Jonah Goldberg

President Obama's re-election largely hinges on his ability to play young voters for suckers -- again -- and whether Mitt Romney will let him.

In 2008, Obama won the youth vote by better than a 2-1 margin, 66 percent to 32 percent. Even more impressive, he actually expanded the share of young voters going to the polls by some 3 million. Those extra voters helped tip several swing states.

Obama owed his success to being a charming political unknown onto whom young people could project their hopes. His rhetoric was a hipsterized version of Successories for college kids: "Yes, we can" and "We are the ones we've been waiting for!"

His primary opponents were mostly a herd of political dinosaurs who'd been around since before the invention of not just the Internet, but cable TV. Joe Biden, an early primary opponent, had first run for president two years before your typical first-year college student had been born. Even Obama's main rival, Hillary Clinton, had been a fixture of TV news ever since college kids were still in preschool.

Obama was different. He had that cool name. He was black. He'd never done much that was important, save give some fun speeches, but that was OK; neither had most college students, and that didn't keep them from being special either. More important, they believed his promises, they liked his style, they bought his easy answers and flattering pandering.

Four years later, Obama's in trouble, which is why he's visiting college campuses more often than a Red Bull delivery truck. He's talking louder and getting more shrill, because his campaign knows how desperately it needs to replicate -- or even come close to replicating -- his success with the youth vote in 2008. Polls and countless news stories indicate that young voters are either bored, unimpressed or disappointed with Obama, and with the state of the country.

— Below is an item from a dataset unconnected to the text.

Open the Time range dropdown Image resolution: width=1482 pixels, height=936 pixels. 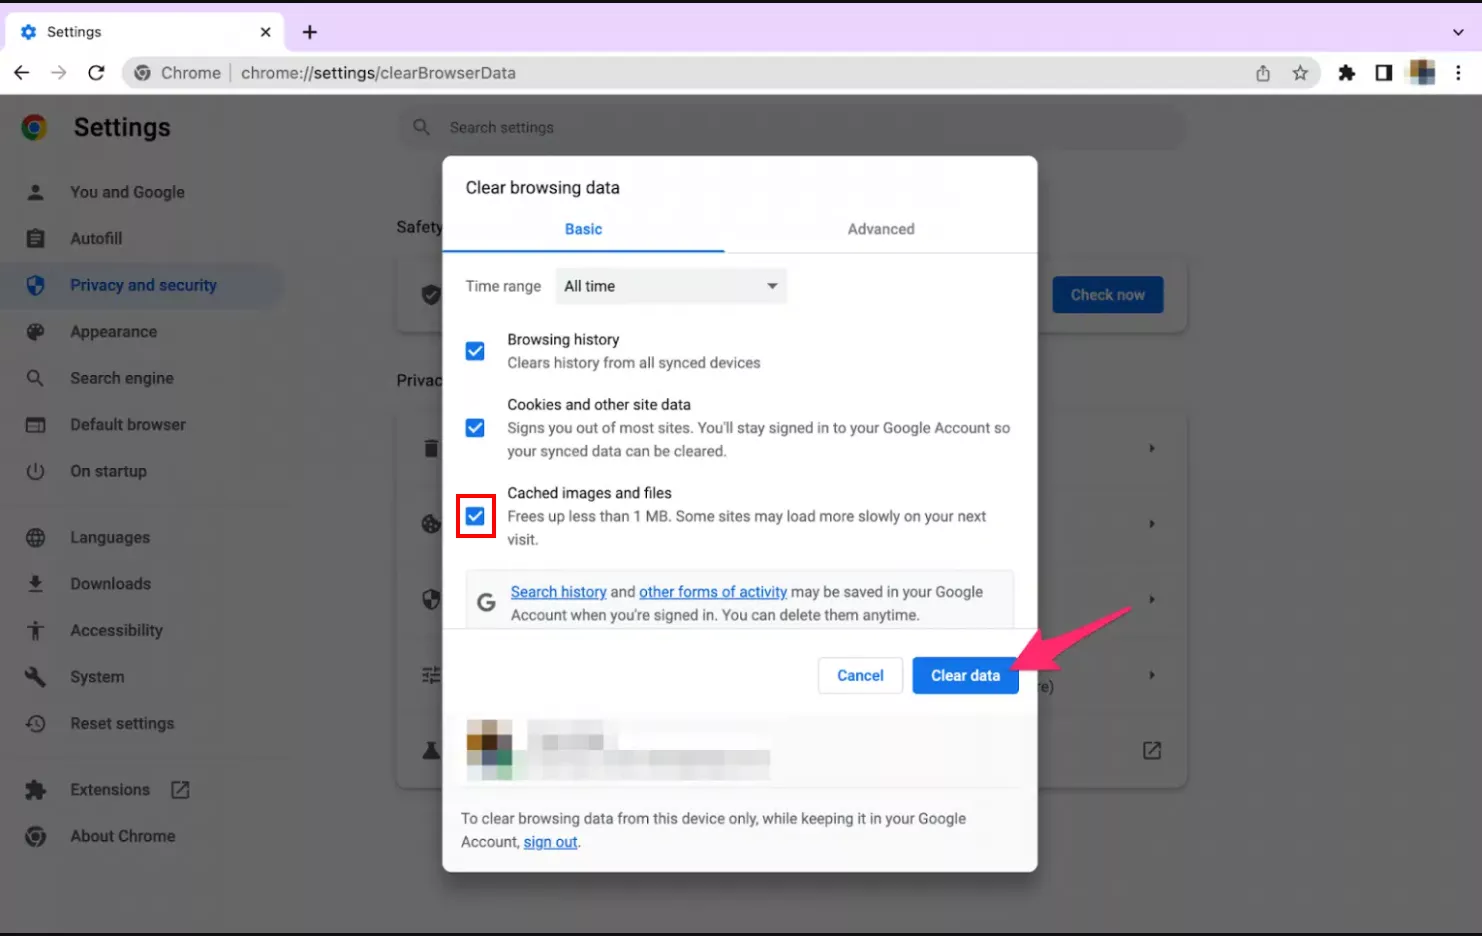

All of the exciting reasons to vote for Obama are gone. Even his accomplishments don't excite people, never mind his failures. His "Yes, we can" rhetoric is gone because it sounds stupid after four years of "No, we didn't." Now we get cynicism and fear-mongering. His attacks on the Republicans are tawdry and desperate. He even admits the "Buffett Rule" is a gimmick. Other issues like green energy are passé now, even though gas prices continue to soar. (A troubling sign for Obama: Only a third of hybrid car owners are interested in ever getting another after they get rid of the one they have.)